The remains left the Office of the Chief Medical Examiner on Manhattan’s East Side shortly before 7 a.m. in three city vehicles. They were accompanied by police and fire department vehicles with lights flashing but no sirens.

Construction workers paused as the motorcade passed, and about 10 firefighters stood in the cool breeze saluting the vehicles as they arrived. The remains will be transferred to a repository 70 feet underground in the same building as the National September 11 Memorial Museum.

Like many decisions involving the site of the nation’s worst terrorist attack, the disposition of the unidentified remains has been contentious.

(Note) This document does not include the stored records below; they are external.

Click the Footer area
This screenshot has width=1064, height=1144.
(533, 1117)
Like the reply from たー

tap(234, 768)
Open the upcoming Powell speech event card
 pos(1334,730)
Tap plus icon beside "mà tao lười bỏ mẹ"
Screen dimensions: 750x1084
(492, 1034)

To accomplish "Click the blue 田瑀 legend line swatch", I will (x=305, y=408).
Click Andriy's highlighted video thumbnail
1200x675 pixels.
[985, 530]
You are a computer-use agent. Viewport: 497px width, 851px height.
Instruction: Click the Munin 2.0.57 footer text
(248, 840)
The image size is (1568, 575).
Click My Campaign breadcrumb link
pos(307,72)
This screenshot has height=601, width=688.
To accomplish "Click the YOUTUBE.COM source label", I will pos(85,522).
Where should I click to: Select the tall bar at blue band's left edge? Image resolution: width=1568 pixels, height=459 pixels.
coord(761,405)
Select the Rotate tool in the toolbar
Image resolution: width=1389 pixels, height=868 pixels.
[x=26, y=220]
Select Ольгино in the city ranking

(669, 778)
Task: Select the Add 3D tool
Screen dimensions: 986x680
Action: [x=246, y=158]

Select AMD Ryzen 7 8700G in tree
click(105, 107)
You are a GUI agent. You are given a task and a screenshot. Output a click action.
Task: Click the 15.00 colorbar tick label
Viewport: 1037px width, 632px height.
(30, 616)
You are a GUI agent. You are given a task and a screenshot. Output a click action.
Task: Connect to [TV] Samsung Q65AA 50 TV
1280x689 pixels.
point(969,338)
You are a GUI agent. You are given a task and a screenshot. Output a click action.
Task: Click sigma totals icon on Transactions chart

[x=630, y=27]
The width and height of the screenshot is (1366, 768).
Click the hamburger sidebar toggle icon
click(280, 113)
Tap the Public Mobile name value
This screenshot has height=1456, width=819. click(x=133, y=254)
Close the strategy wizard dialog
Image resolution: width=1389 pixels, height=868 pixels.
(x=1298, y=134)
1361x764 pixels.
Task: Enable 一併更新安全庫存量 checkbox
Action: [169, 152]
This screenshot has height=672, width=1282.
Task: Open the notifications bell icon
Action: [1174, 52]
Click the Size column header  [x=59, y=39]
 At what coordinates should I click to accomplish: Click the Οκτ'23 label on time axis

A group of victims’ family members who say the remains should be stored in an above-ground monument separate from the museum protested the procession. About a dozen wore black bands over their mouths at the site Saturday.

“It’s horrible. I am so angry. I am so angry. I am outraged,” said Sally Regenhard, whose firefighter son was killed. “The human remains of my son and all of the 3,000 victims should be in a beautiful and respectful memorial, not in the basement of a museum.”

Other family members support the plans, which have been in the works for years. Lisa Vukaj, who lost her 26-year-old brother, said the new home is “a fitting place until technology advances” and new techniques can identify their loved ones.

Uniformed officers from the police and fire departments, as well as Port Authority police, carried the three caskets into the repository.

The facility will be available for family visits but will be overseen by the medical examiner. Officials hope that improvements in technology will eventually lead to the identification of the 7,930 fragmentary remains.